Problem details: Output every record exactly and leave each picture out.

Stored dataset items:
○ ○ ○ ○ ○

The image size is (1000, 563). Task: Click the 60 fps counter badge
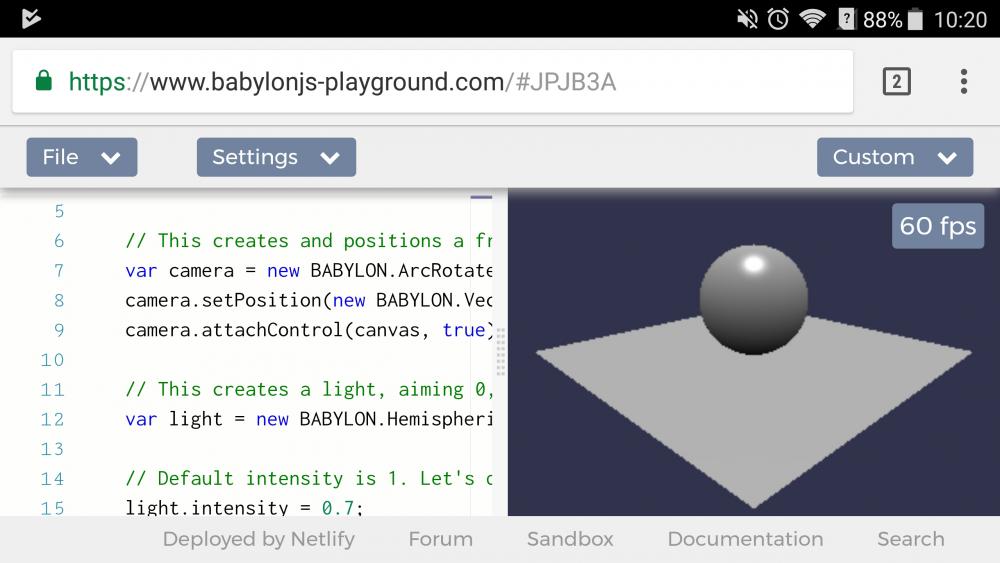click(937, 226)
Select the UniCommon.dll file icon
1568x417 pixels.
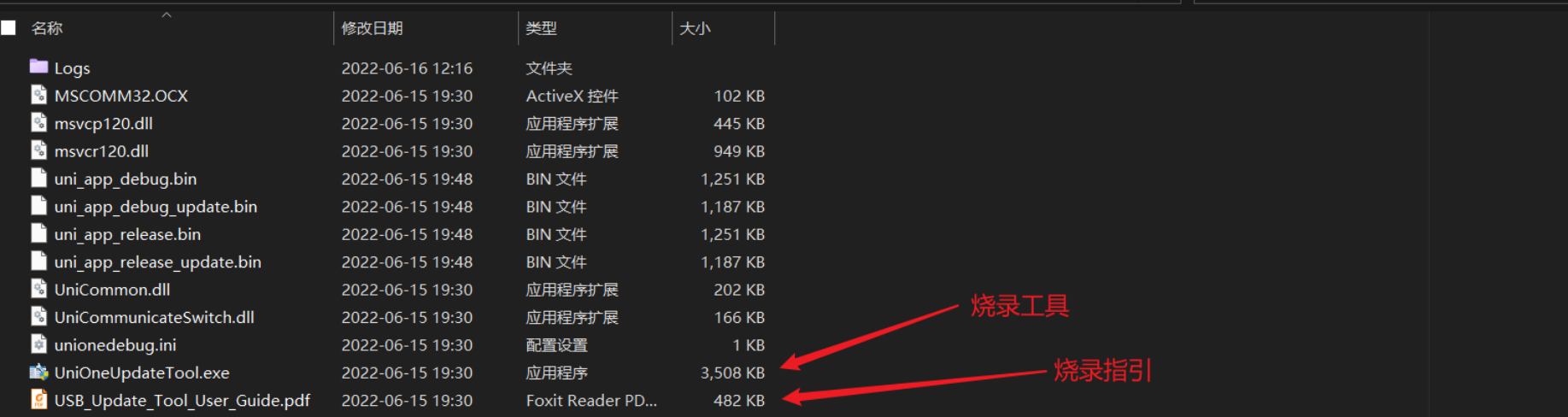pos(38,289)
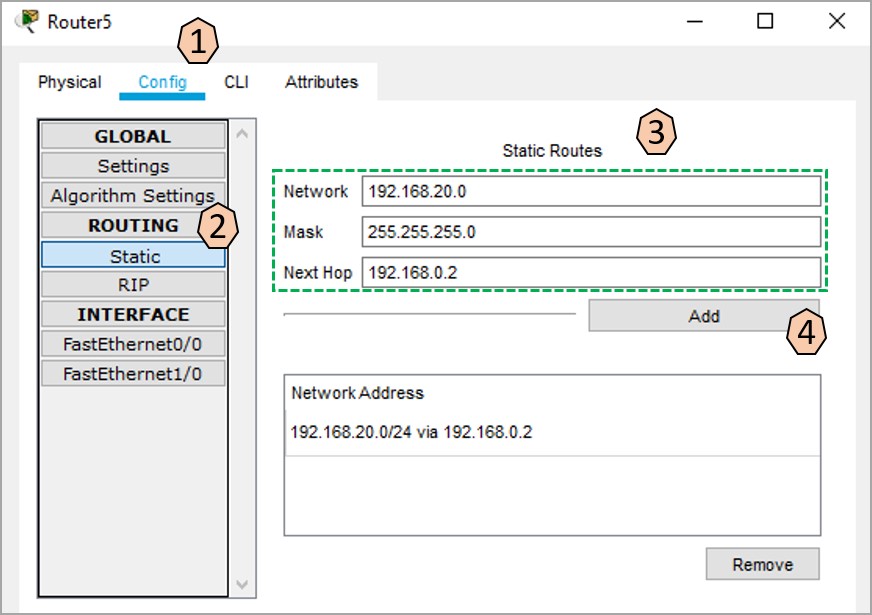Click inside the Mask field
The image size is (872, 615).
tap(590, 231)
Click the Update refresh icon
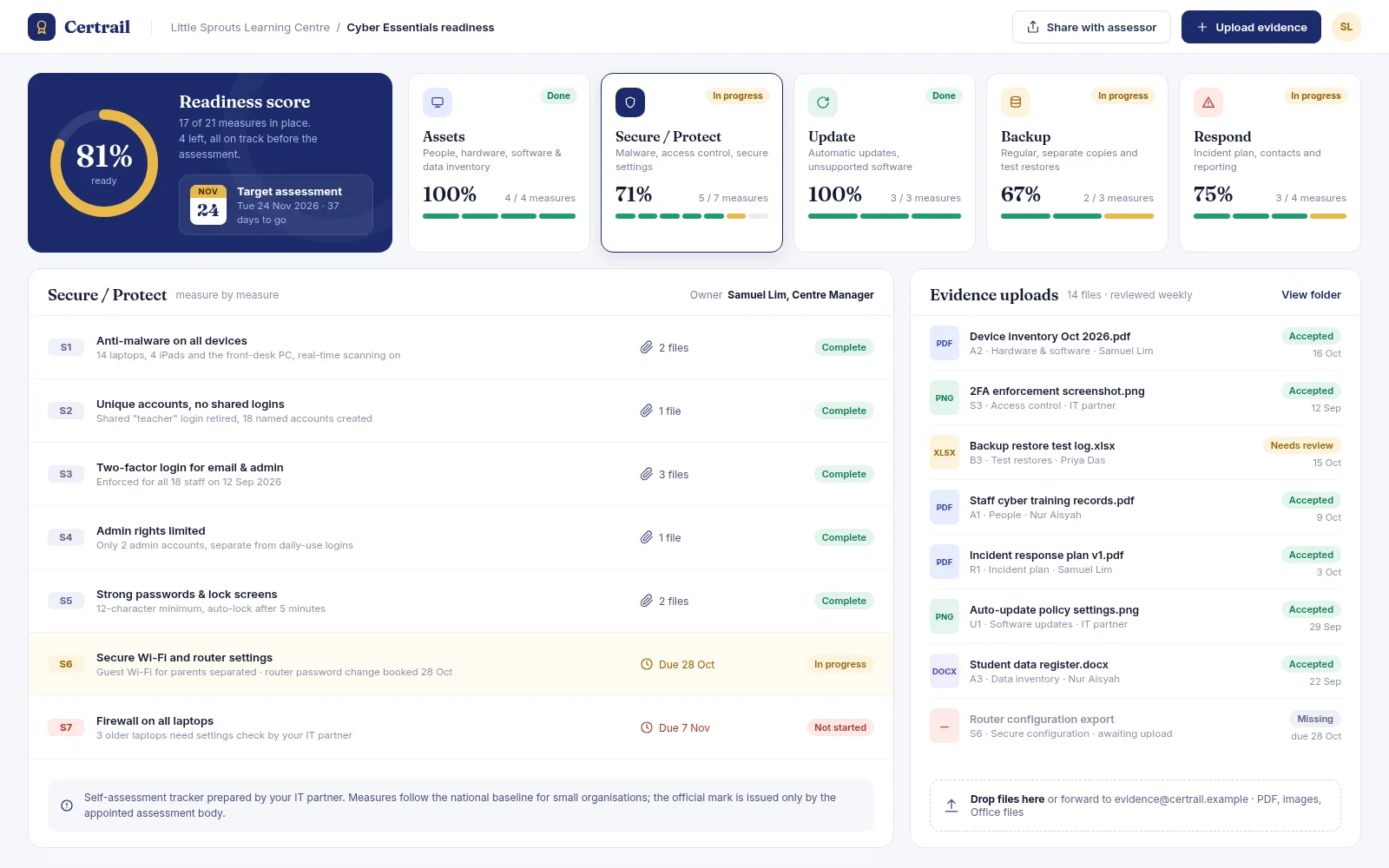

○ ○ ○ ○ ○

Written solution:
The image size is (1000, 563). Task: Click the 60 fps counter badge
click(937, 226)
Select the UniCommon.dll file icon
1568x417 pixels.
pos(38,289)
Click inside the Mask field
The image size is (872, 615).
tap(590, 231)
Click the Update refresh icon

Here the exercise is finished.